Pull every line that holds the word "computer" from the entries.

[Pixel coordinate grounding data]
-=-=-
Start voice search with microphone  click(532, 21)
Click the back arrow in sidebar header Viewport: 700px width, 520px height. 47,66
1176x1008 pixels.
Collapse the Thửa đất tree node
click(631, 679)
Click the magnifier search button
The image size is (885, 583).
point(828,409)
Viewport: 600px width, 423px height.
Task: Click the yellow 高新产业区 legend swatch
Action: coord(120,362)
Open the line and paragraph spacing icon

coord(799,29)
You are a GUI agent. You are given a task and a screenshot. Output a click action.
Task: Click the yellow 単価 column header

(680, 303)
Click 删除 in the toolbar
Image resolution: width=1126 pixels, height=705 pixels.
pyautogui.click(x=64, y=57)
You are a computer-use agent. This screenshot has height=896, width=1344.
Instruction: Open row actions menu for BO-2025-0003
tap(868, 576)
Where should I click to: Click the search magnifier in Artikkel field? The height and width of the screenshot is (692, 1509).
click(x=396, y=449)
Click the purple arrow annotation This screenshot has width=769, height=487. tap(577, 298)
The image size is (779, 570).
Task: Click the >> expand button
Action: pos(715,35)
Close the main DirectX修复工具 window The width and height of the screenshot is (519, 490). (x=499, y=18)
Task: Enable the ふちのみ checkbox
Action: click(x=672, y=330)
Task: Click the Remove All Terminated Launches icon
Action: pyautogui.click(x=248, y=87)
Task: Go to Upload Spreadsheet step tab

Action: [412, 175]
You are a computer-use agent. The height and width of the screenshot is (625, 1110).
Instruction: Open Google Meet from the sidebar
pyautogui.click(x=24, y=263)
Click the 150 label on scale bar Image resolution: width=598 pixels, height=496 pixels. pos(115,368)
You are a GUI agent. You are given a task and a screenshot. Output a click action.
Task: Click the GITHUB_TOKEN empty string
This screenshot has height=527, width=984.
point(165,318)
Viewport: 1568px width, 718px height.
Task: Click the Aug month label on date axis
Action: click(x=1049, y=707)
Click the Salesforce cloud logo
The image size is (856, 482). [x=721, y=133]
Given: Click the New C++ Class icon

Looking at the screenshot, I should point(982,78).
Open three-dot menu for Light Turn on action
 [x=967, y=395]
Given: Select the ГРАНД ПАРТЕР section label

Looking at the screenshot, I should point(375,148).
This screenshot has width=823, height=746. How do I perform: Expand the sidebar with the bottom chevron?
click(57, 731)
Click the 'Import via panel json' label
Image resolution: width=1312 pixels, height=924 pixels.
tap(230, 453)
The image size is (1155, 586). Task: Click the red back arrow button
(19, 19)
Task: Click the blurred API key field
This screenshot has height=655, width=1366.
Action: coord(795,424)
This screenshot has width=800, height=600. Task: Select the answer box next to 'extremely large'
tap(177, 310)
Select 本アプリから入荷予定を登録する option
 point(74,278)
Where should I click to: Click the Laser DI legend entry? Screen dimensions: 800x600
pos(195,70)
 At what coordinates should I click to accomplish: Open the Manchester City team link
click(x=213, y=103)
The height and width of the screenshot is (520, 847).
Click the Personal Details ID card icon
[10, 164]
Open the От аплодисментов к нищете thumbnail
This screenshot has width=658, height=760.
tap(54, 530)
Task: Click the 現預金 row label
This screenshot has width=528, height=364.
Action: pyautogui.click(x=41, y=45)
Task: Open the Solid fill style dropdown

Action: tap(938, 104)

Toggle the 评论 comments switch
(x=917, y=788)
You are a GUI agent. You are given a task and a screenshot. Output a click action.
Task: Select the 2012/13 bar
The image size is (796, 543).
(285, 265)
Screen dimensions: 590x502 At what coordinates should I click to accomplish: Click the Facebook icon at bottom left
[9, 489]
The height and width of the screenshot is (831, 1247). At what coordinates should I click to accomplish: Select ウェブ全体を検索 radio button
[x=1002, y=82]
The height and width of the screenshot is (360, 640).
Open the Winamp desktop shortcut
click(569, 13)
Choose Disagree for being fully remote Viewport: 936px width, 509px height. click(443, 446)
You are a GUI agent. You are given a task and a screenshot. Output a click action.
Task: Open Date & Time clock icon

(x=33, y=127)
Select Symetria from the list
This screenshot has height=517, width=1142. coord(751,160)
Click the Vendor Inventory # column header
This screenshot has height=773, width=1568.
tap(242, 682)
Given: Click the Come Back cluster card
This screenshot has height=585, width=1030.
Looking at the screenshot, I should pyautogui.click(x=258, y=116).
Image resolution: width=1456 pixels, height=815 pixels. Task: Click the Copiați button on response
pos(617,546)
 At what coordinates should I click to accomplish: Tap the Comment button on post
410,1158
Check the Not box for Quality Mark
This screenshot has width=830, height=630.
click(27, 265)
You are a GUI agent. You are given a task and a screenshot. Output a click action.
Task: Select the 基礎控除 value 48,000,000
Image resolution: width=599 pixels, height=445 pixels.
-=-=-
• ANSWER TO THE EXERCISE:
You are a computer-use agent. This screenshot has height=896, width=1344.
You are a computer-use agent. The height and width of the screenshot is (625, 1110).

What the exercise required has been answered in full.